Shyyan: Naja. Vor der Covid-19-Pandemie gab es natürlich zahlreiche traditionelle Lesungen, doch diese wanderten sehr schnell ins Internet, wie ja überall. Wenn ich meinen Roman betrachte, ist es schon so, dass ich durch den European Union Prize for Literature eine stärkere Aufmerksamkeit erhalten habe. Ich bekam danach noch zwei wichtige ukrainische Literaturpreise, den Lit-Accent sowie den Publikumspreis eines nationalen Fernsehsenders. Der ukrainische Markt ist insgesamt relativ schwierig für Print, auch für Zeitschriften. Um sich eine kommerzielle Literaturzeitschrift leisten zu können, müsste man schon ein sehr großer Verlag sein. Ich glaube, das ist in der Ukraine unrealistisch. Es ist sehr schwierig solche Projekte zu finanzieren. Online-Medien machen das natürlich einfacher. Dort wurde mein Buch auch in vielen Formaten vorgestellt. Es gab Videos dazu sowie Besprechungen. Es gibt auch einen starken Trend in Richtung Illustration und Design. Viele Dichter/innen arbeiten in diesen hybriden Formen, einfach weil es ein größeres Publikum erreicht.

Campbell: In einem anderen Gespräch hast Du mir einmal erzählt, dass Du momentan ukrainische Literatur aus dem frühen 20. Jahrhundert liest. Du hast gesagt, Du findest darin viele Themen und Fragen, die auch jetzt noch relevant sind. Spürst Du aber auch Differenzen, einen Bruch? Ist jetzt etwas grundsätzlich anders als für frühere Generationen?

Shyyan: In der sowjetischen Periode – in der sowjetischen Tradition, wenn es so etwas überhaupt gab – war das Schreiben sehr stark an Propaganda orientiert. Sicherlich waren die Leute kreativ. Manchmal waren ihre Texte auch toll geschrieben. Aber sie versuchten im Großen und Ganzen die Zensur zu umgehen oder zu vermeiden, dass sie in den Knast wandern würden. Es gab nichts dazwischen.

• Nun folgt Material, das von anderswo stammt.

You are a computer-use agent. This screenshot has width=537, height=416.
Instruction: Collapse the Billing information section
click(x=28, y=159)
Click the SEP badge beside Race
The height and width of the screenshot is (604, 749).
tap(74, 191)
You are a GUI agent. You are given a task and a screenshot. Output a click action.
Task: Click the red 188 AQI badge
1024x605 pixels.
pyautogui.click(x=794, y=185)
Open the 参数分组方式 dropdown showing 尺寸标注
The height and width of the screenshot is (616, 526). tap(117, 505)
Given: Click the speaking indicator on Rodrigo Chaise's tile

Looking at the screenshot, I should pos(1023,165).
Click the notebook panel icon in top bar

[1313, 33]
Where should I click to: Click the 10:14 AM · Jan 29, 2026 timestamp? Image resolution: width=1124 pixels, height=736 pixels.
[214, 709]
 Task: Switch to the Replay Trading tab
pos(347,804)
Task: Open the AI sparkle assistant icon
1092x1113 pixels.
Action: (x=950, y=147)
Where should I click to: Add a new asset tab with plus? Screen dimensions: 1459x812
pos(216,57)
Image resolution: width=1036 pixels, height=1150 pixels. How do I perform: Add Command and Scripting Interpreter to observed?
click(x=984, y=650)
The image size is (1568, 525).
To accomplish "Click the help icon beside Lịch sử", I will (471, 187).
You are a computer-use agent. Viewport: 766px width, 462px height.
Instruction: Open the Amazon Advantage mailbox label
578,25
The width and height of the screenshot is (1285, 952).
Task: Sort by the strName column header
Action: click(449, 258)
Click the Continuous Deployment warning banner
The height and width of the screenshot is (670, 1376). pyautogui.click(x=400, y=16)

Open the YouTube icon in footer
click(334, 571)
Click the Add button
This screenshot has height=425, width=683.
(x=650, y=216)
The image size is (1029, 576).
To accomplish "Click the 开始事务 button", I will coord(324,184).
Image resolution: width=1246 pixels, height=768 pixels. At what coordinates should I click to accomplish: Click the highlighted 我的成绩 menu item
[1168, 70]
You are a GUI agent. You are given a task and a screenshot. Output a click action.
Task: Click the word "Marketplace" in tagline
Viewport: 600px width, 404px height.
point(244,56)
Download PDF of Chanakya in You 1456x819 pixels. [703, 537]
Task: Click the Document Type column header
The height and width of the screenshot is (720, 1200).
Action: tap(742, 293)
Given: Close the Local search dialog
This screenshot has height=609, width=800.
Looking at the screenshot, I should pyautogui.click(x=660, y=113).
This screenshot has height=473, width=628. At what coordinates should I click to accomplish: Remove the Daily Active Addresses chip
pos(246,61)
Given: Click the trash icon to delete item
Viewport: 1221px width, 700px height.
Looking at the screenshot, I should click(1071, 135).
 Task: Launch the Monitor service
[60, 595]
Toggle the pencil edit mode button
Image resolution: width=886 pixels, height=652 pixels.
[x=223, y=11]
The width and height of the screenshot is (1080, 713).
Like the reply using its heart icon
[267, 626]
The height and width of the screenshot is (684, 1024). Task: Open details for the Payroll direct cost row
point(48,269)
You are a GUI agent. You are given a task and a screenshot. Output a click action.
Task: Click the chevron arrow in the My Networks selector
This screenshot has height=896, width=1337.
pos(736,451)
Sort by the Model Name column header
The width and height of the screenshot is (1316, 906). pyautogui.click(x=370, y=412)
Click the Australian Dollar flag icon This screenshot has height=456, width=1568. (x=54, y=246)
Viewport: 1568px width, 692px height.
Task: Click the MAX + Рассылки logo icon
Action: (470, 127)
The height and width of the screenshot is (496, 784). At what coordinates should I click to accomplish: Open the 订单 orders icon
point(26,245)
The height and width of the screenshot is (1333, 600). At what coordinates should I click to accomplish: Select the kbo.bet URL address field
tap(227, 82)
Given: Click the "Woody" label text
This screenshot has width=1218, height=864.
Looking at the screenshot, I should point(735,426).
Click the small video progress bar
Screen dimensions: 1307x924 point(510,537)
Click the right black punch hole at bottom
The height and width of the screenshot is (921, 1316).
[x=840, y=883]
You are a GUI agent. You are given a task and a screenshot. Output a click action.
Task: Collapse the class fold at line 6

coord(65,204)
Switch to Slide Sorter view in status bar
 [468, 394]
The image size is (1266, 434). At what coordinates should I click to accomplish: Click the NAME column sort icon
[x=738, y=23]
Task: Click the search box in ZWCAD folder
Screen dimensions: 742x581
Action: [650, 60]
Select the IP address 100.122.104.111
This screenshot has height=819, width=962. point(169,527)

Um diesen Ton zu treffen, musstest Du die Propaganda verinnerlichen und Dinge sehr positiv beschreiben. So wie heute auf Instagram. Alles musste im rechten Licht erscheinen, alles musste positiv sein. Wer nicht der Ideologie entsprach, wurde als schlechter Charakter dargestellt. Für uns heute nach dem Ende dieser Ära kehrt die Möglichkeit zurück, ehrlich zu sein. Nachdem das Verbot, bestimmte Autor/innen zu lesen, aufgehoben worden ist, kamen wieder Texte zum Vorschein, in denen auch die menschliche Widersprüchlichkeit zum Ausdruck kommt. Es war einfach cool, etwa eine Geschichte zu lesen über einen echten Menschen, der durch ähnliche Verwandlungen geht, sich ähnliche Fragen stellt, ähnlichen gesellschaftlichen Zwängen ausgesetzt ist oder vor ähnlichen existenziellen Herausforderungen steht wie man selbst. Daher, denke ich, sobald die Propaganda vom Tisch genommen wird, erkennt man wieder jenes gemeinsame Band, das alle Menschen über Zeit und Raum zusammenhält.